AIM OF THE TASK – Copy the material from the line with "Image resolution: width=474" to the line with "The image size is (680, 636). (x=161, y=415)", both lines included, without changing anything.

Dataset excerpt –

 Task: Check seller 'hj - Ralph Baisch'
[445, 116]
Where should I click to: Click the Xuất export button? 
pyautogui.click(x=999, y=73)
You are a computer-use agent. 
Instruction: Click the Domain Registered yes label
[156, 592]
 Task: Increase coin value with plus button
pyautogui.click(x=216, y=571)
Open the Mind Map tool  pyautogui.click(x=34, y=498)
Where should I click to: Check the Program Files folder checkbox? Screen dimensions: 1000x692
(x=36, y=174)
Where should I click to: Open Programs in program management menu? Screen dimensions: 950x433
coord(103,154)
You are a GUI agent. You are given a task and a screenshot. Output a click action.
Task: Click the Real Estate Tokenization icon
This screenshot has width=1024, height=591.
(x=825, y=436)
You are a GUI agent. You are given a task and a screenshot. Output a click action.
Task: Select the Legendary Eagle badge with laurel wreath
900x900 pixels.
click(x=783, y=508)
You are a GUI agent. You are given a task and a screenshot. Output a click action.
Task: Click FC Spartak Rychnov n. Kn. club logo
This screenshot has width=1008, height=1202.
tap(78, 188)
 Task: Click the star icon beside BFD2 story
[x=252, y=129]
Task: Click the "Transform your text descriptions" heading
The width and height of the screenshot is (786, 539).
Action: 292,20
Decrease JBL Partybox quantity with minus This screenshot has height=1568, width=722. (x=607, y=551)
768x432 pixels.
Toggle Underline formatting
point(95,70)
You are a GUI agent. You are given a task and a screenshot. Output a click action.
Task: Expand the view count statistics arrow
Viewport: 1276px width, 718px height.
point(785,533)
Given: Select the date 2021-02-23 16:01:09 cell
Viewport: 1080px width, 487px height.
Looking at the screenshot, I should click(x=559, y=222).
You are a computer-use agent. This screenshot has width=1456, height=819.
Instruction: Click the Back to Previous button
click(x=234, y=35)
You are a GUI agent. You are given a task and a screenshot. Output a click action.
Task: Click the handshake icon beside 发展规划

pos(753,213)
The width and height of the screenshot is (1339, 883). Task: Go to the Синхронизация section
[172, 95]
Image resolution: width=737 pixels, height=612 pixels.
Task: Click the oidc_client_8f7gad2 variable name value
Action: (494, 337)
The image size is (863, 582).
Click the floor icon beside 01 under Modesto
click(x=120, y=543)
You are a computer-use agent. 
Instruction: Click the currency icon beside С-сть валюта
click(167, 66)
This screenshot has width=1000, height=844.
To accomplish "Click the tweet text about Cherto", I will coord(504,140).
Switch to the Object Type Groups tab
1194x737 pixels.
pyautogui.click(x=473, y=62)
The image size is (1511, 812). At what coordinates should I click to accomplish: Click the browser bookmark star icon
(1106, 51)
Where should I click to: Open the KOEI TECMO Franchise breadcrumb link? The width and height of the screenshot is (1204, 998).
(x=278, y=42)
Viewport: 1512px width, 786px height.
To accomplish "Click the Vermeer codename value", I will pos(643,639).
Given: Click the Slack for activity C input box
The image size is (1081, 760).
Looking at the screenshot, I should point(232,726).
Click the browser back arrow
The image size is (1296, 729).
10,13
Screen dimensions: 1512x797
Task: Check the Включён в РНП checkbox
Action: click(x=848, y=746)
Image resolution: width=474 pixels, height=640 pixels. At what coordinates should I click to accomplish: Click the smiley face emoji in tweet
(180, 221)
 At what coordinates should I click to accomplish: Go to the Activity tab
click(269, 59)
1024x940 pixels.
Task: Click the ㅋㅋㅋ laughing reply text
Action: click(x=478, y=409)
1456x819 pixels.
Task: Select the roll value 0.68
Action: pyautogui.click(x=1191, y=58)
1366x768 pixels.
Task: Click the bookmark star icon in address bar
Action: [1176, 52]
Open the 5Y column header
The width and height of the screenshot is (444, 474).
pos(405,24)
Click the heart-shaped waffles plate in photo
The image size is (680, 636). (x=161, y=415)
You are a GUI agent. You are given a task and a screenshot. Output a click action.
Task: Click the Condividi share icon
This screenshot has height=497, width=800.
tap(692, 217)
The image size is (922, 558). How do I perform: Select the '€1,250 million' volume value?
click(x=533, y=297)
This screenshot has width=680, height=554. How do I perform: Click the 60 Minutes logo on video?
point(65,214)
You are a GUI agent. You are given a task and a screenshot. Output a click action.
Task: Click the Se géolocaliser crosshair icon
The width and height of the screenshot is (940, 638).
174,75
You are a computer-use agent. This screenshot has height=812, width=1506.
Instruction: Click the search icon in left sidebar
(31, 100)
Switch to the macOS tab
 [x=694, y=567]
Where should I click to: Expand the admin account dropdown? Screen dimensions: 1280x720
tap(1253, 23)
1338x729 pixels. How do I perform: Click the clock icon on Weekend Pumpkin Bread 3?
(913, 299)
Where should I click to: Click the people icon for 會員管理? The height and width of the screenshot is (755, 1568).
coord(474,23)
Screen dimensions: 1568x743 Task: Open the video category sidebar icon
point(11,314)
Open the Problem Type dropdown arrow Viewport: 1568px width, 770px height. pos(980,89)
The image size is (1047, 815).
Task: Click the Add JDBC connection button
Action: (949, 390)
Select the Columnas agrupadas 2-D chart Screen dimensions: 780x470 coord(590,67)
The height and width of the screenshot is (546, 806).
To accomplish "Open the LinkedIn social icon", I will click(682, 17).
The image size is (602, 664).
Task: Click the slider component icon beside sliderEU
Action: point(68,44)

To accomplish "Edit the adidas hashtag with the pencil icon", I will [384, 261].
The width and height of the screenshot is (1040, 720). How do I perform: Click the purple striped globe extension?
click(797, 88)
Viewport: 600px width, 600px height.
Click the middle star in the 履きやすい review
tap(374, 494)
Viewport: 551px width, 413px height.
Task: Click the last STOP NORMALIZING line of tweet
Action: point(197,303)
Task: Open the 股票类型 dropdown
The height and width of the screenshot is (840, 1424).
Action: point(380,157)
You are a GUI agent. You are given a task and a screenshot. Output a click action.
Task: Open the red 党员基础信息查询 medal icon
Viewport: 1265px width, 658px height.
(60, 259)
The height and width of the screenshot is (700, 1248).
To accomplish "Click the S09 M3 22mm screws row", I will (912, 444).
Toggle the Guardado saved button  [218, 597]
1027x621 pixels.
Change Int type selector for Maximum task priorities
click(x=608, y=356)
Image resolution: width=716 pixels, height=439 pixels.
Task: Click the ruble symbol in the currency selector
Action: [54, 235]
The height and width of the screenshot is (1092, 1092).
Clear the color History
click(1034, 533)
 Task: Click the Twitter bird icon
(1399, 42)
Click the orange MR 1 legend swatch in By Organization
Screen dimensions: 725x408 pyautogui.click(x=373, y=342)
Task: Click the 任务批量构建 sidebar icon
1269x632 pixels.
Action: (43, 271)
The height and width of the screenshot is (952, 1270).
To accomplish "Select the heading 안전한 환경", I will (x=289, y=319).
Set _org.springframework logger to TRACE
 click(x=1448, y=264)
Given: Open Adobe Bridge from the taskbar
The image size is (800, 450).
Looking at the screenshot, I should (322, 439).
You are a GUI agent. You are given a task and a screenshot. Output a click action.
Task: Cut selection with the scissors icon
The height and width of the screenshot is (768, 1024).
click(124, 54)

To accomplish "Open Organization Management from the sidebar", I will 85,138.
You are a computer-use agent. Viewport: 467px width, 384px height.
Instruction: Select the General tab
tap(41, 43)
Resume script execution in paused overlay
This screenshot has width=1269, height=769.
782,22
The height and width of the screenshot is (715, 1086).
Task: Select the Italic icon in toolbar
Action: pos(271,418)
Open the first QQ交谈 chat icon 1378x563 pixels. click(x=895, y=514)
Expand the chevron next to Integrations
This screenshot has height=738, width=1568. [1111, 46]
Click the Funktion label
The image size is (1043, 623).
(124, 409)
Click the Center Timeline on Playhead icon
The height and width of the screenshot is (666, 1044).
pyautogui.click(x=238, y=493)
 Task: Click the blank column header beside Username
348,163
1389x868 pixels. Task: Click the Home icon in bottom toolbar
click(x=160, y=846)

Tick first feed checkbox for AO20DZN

PROBLEM SOLUTION –
Image resolution: width=474 pixels, height=640 pixels. At what coordinates should I click to accomplish: Click the smiley face emoji in tweet
(180, 221)
 At what coordinates should I click to accomplish: Go to the Activity tab
click(269, 59)
1024x940 pixels.
Task: Click the ㅋㅋㅋ laughing reply text
Action: click(x=478, y=409)
1456x819 pixels.
Task: Select the roll value 0.68
Action: pyautogui.click(x=1191, y=58)
1366x768 pixels.
Task: Click the bookmark star icon in address bar
Action: [1176, 52]
Open the 5Y column header
The width and height of the screenshot is (444, 474).
pos(405,24)
Click the heart-shaped waffles plate in photo
The image size is (680, 636). (x=161, y=415)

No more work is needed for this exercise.